Moving From Low to Moderate Quality Parenting. Comparison of KIPS overall mean scores pre and post intervention indicated that the mothers’ quality of parenting improved significantly after participating in the MBP group, moving from low quality (mean = 2.47) at baseline to moderate quality (mean = 3.59) on the KIPS 5-point scale post-intervention. 

Regression Interactions. The mothers reported highly traumatic histories with 57% listing 4 or more traumatic childhood events, compared to the general population where only 16% report in this range. The analyses showed a significant 3-way Time x ACEs x Attendance interaction.  Higher baseline ACEs and higher MBP group attendance predicted mothers’ improved KIPS scores post-intervention.  There were a few intriguing twists in the results regarding ACEs and attendance which you can read in the article.  The analyses also showed a significant 2-way interaction of Time x Mindful Parenting, indicating that higher mindfulness in parenting from pre- to post-intervention predicted mothers’ improved quality of parenting behaviors at a greater rate than those with lower mindful parenting reports.

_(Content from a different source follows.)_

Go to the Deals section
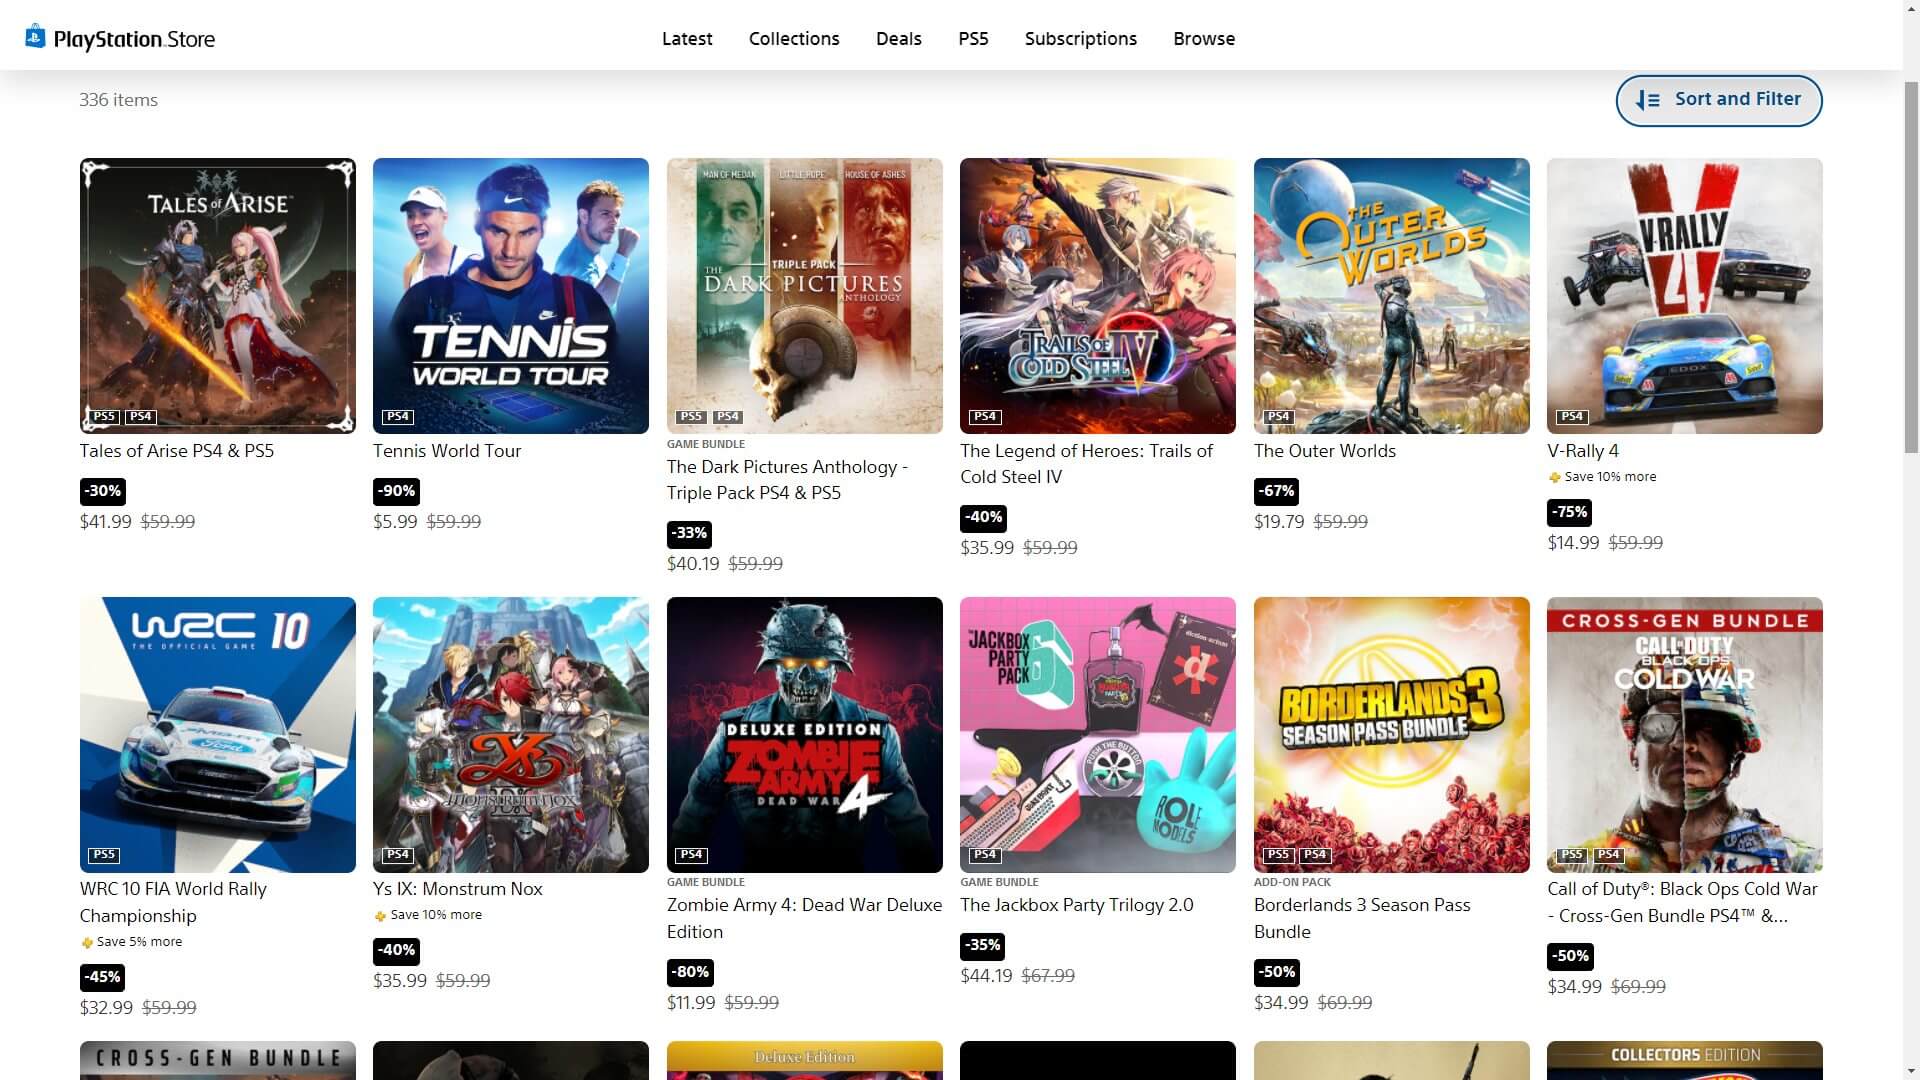 (x=898, y=39)
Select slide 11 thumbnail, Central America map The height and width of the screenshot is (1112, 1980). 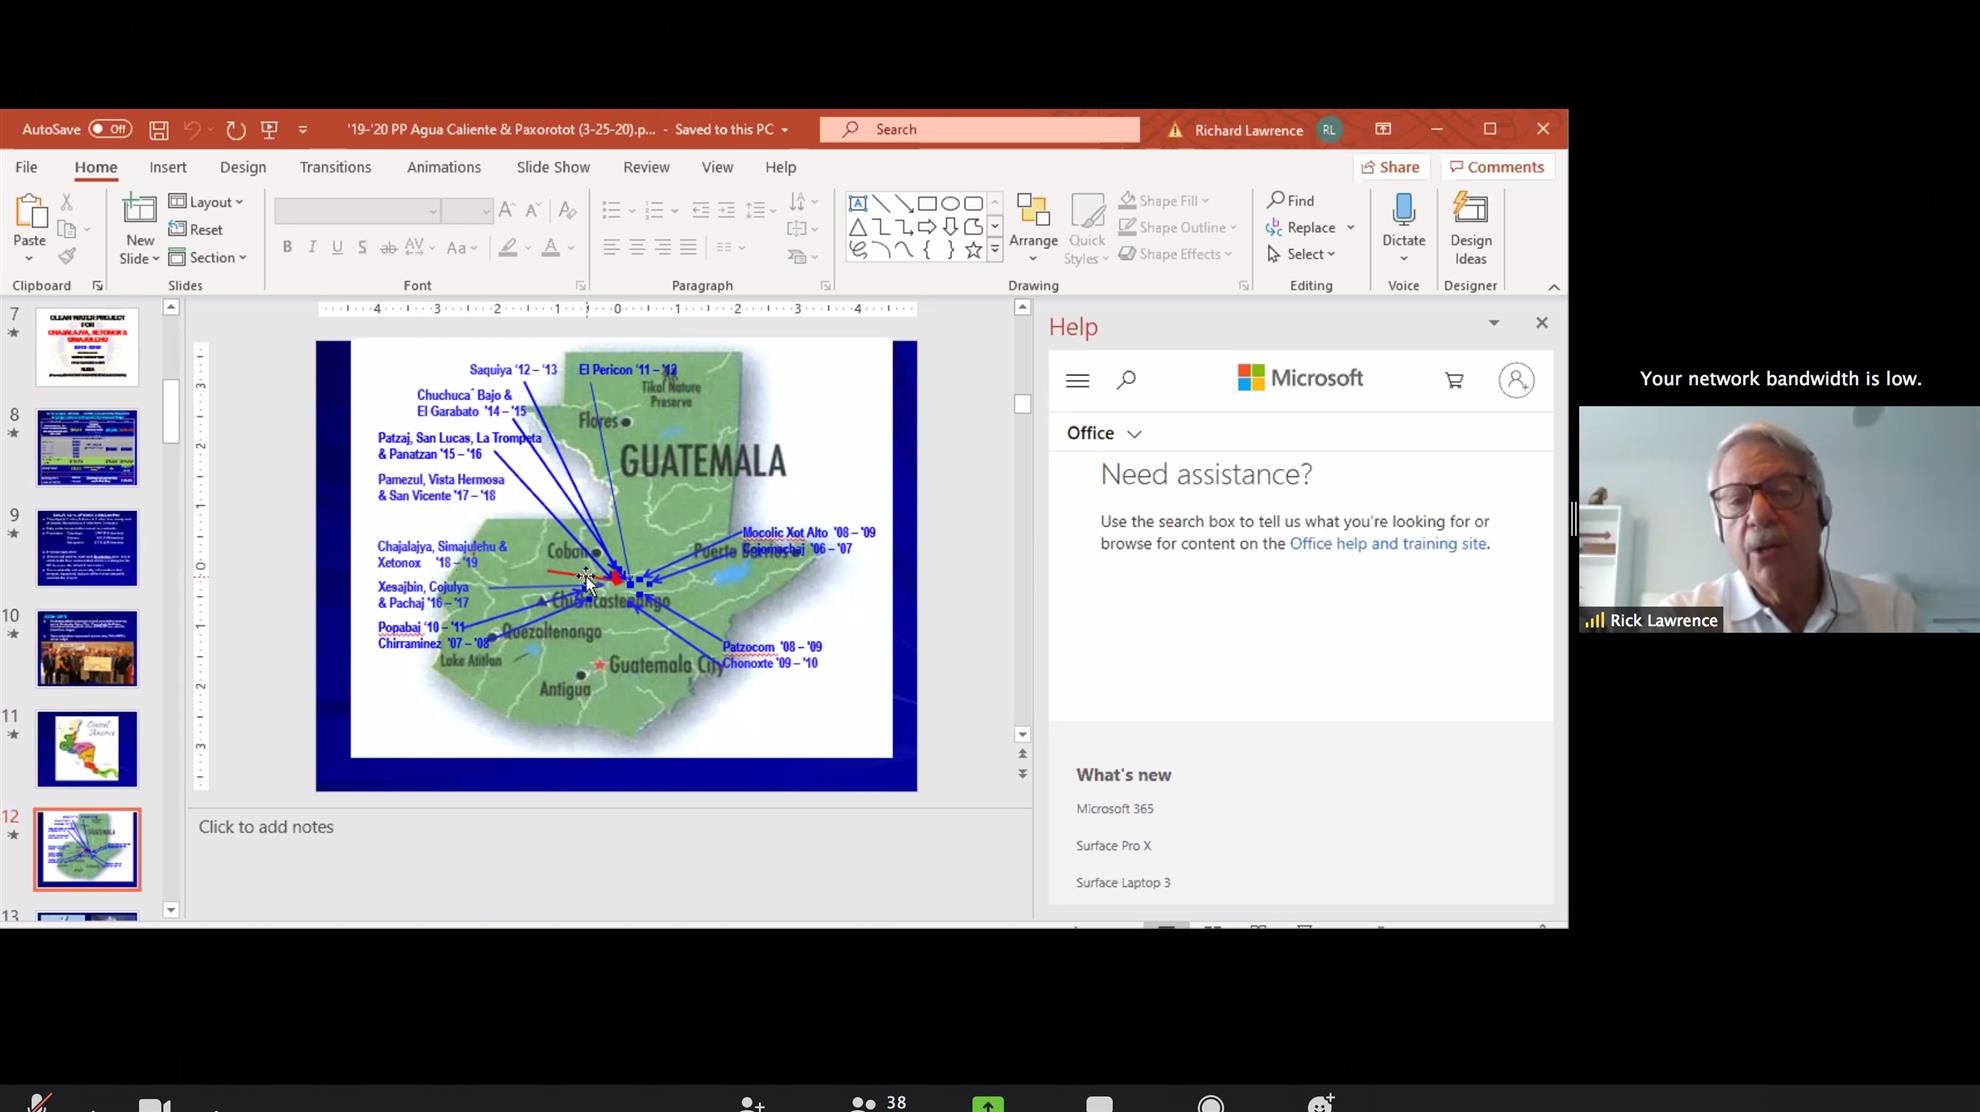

Digging Deeper into Parenting Behaviors. To understand which aspects of mothers’ behaviors were impacted by MBP group intervention, the researchers dug deeper into pre-post changes and the interactions with Time, ACEs, and Mindful Parenting for three components of KIPS behaviors categorized as Building Relationships, Promoting Learning and Supporting Confidence (see KIPS behaviors).  Each of the three subcategories showed what the research team considered a “large clinically significant increase” and several similar interaction patterns as found with the overall KIPS scores.  Read the details in the JAM article.

What Do the Results Mean for Families and Practitioners?

This study is unique because it offered a detailed account of the MBP group process and curriculum inside the “black box”, and presented both observational and self-reports of parenting outcomes. It examined the parenting outcomes of an innovative trauma-informed MBP group intervention with mothers in treatment for opioid use disorders.  Surprisingly, little information is available regarding how parenting skills are addressed (e.g., services, process, curricula) and the parenting outcomes within treatment programs. 

In this study, we see that MBP group attendance made a clear difference.  Mothers with a higher accumulation of ACEs who attended more group sessions showed more improvements in parenting behaviors.  Curiously, the type of substance abuse treatment (outpatient/residential) in which mothers were enrolled showed no significant differences in this study.  This suggests that MBP group intervention can be used effectively in both treatment settings. 

The researchers concluded that Mindfulness-Based Parenting groups which are trauma-informed can show meaningful improvements in the quality of parenting behavior for mothers enrolled in treatment programs for opioid use disorders.  As the authors stated, further research with randomized trials would be useful in determining the MBP group effects on families with different demographics and the sustainability of the changes in mindfulness and parenting behavior.

As someone who has observed many parents, I consider the average change from a 2.5 to 3.6 on the KIPS scale a palpable improvement. This should lead to major changes in the parent-child relationships of these families, and in the long term, should promote healthier development for the children. Thus, the MBP intervention has the potential for immediate, long-term, and possibly intergenerational impact.